- Task to complete -
At the line containing "Open 视图(V) menu", begin setting down the entries exactly, and stop only after the last line.

- Raw data -

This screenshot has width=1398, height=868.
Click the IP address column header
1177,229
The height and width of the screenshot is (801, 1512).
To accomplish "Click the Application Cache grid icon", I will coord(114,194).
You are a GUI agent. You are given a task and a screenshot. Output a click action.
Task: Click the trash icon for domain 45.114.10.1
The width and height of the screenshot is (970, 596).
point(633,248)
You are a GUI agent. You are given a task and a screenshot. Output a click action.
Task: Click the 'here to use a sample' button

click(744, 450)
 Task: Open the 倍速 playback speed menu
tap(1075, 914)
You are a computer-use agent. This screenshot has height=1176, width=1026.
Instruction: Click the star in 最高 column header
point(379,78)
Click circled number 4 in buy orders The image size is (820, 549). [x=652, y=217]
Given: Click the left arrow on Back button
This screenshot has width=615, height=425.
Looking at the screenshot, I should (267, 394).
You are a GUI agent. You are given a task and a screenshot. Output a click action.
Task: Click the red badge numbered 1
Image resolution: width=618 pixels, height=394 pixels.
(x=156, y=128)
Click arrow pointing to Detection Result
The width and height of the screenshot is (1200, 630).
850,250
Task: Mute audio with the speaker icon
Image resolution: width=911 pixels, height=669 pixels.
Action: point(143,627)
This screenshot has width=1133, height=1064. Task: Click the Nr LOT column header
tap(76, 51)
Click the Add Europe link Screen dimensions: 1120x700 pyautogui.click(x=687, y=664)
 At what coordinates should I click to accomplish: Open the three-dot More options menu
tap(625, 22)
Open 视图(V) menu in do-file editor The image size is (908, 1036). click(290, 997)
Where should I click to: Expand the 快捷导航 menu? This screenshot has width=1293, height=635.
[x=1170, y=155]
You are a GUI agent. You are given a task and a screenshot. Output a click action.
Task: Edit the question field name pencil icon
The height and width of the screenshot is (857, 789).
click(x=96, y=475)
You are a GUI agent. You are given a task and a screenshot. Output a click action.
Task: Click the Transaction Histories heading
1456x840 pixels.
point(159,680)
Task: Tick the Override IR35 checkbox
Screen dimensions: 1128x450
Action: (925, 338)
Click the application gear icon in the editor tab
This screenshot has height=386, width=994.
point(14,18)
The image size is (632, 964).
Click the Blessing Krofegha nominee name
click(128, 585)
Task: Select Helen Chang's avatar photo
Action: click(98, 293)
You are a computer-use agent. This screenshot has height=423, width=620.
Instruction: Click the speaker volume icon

- Answer space -
Open 视图(V) menu in do-file editor The image size is (908, 1036). click(290, 997)
Where should I click to: Expand the 快捷导航 menu? This screenshot has width=1293, height=635.
[x=1170, y=155]
You are a GUI agent. You are given a task and a screenshot. Output a click action.
Task: Edit the question field name pencil icon
The height and width of the screenshot is (857, 789).
click(x=96, y=475)
You are a GUI agent. You are given a task and a screenshot. Output a click action.
Task: Click the Transaction Histories heading
1456x840 pixels.
point(159,680)
Task: Tick the Override IR35 checkbox
Screen dimensions: 1128x450
Action: (925, 338)
Click the application gear icon in the editor tab
This screenshot has height=386, width=994.
point(14,18)
The image size is (632, 964).
Click the Blessing Krofegha nominee name
click(128, 585)
Task: Select Helen Chang's avatar photo
Action: click(98, 293)
You are a computer-use agent. This screenshot has height=423, width=620.
Instruction: Click the speaker volume icon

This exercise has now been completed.